So I want to try out an adaptive activation function for my neural network. This means I want to have a custom loss that is similar to a standard one (like tanh or relu), however I want to add some trainable parameters.
Currently, I am trying to add this trainable parameter by creating the activation function as a custom layer:
class AdaptiveActivation(keras.layers.Layer):
> """
Adaptive activation function that is changed in training process.
> """
def __init__(self, act="tanh"):
super(AdaptiveActivation, self).__init__()
self.a = tf.Variable(0.1, dtype=tf.float32, trainable=True)
self.n = tf.constant(10.0, dtype=tf.float32)
self.act = act
def call(self, x):
if self.act == "tanh":
return keras.activations.tanh(self.a*self.n*x)
elif self.act == "relu":
return keras.activations.relu(self.a*self.n*x)
However - if I understood some test outputs correctly - this means every time I call the activation function, there will be a unique parameter a. This means for every hidden layer, I get a different a. What I want, is one single a for all my activation functions. So instead of say 9 different values for a per epoch, just always one a that can change between epochs.

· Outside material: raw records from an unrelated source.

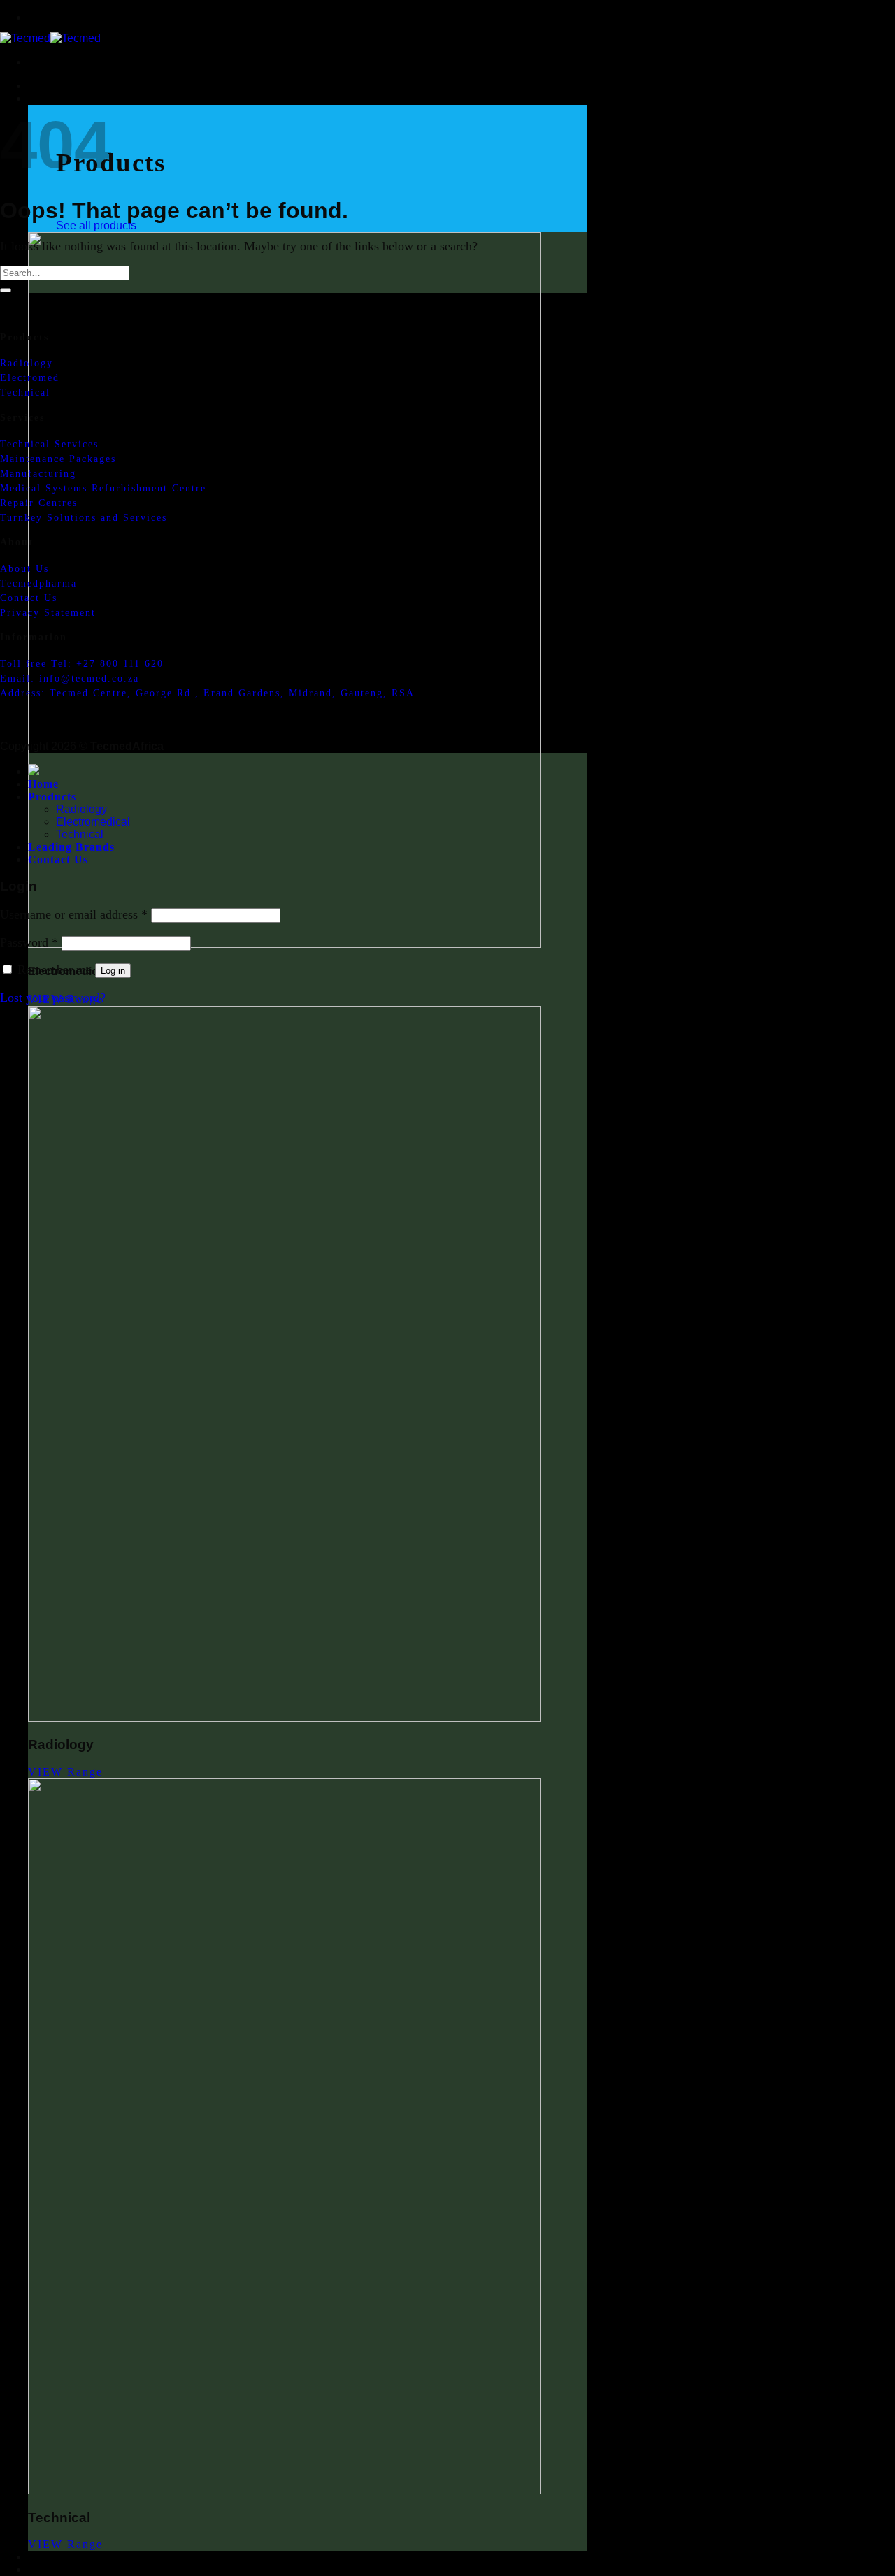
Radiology (26, 362)
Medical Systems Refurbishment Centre (103, 488)
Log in (113, 970)
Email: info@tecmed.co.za (69, 678)
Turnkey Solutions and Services (83, 517)
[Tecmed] (50, 38)
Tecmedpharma (38, 583)
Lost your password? (53, 998)
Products (52, 98)
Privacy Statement (48, 612)
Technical (25, 392)
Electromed (29, 377)
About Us (24, 568)
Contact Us (58, 2569)
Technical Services (49, 443)
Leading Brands (71, 2557)
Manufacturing (38, 473)
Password (29, 942)
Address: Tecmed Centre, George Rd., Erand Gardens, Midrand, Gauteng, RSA (207, 692)
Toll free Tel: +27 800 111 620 (82, 663)
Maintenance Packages (58, 458)
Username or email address (74, 914)
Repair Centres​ (39, 502)
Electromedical (93, 822)
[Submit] (5, 290)
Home (43, 86)
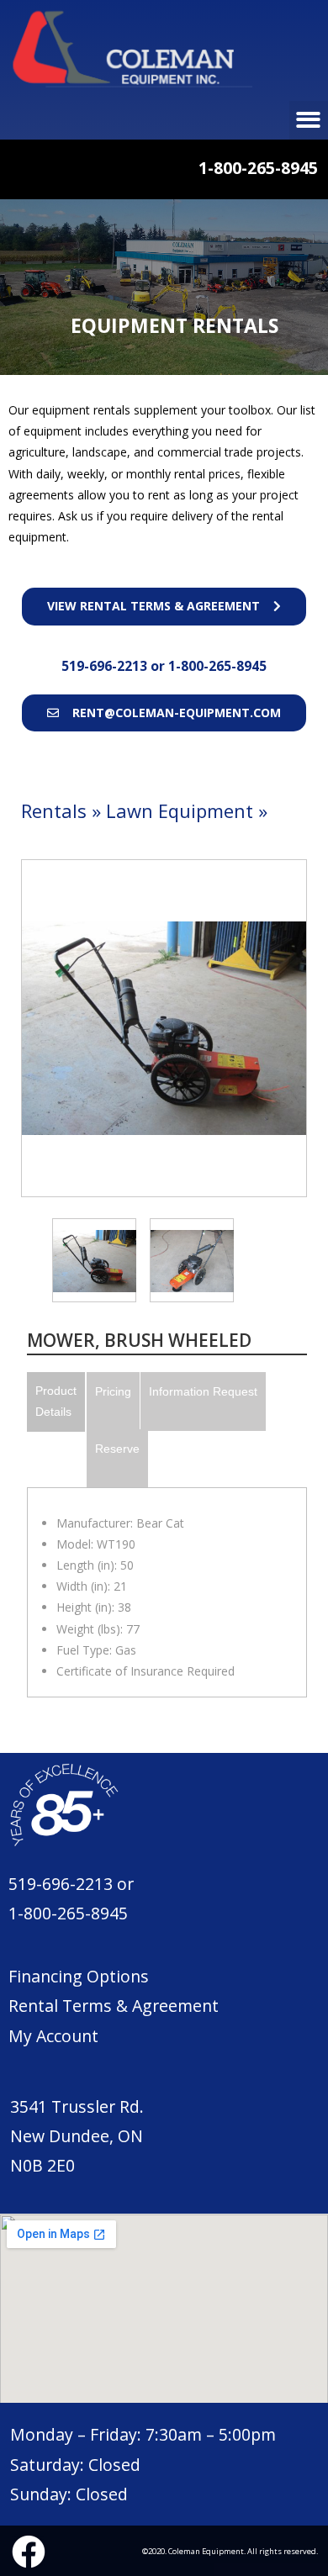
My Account (53, 2035)
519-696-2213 (106, 666)
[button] (164, 606)
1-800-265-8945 (217, 666)
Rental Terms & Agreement (113, 2005)
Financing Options (78, 1976)
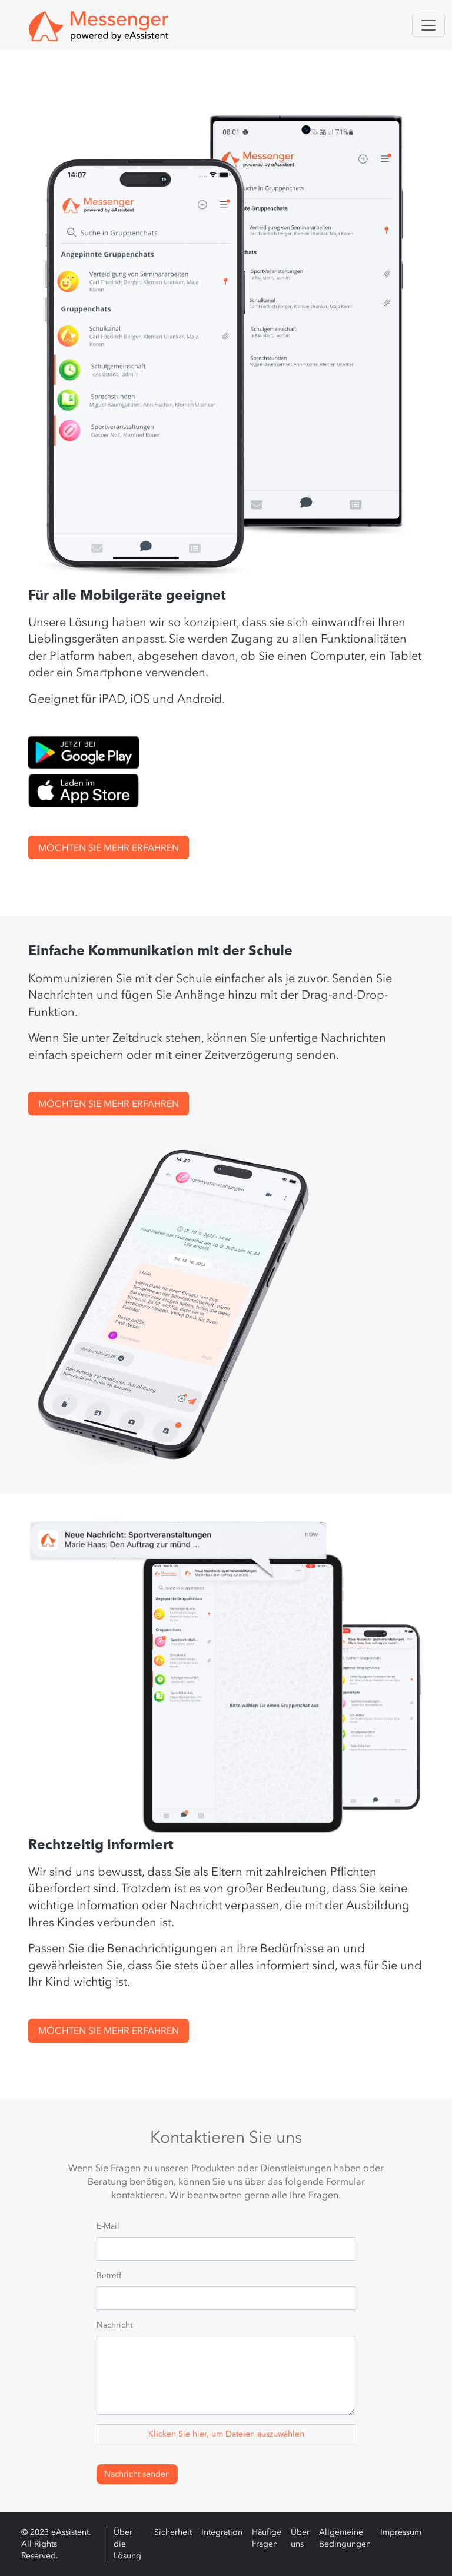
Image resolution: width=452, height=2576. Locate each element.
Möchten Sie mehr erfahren (108, 847)
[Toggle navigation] (428, 25)
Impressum (400, 2532)
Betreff (109, 2276)
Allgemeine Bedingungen (345, 2538)
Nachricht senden (137, 2474)
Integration (221, 2532)
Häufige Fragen (266, 2538)
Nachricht (114, 2325)
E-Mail (108, 2226)
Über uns (300, 2538)
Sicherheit (173, 2532)
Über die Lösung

Furthermore, is there an easy way to obtain the a from this layer for output during training?
ok the solution was stupidly easy, I can just pass a trainable tensorflow variable to the layer from outside and assign it to the self.a there.
This also solves the "issue" of tracking it.
It does feel very unnecessary though, why couldn't I just have done this without having to implement a new layer first.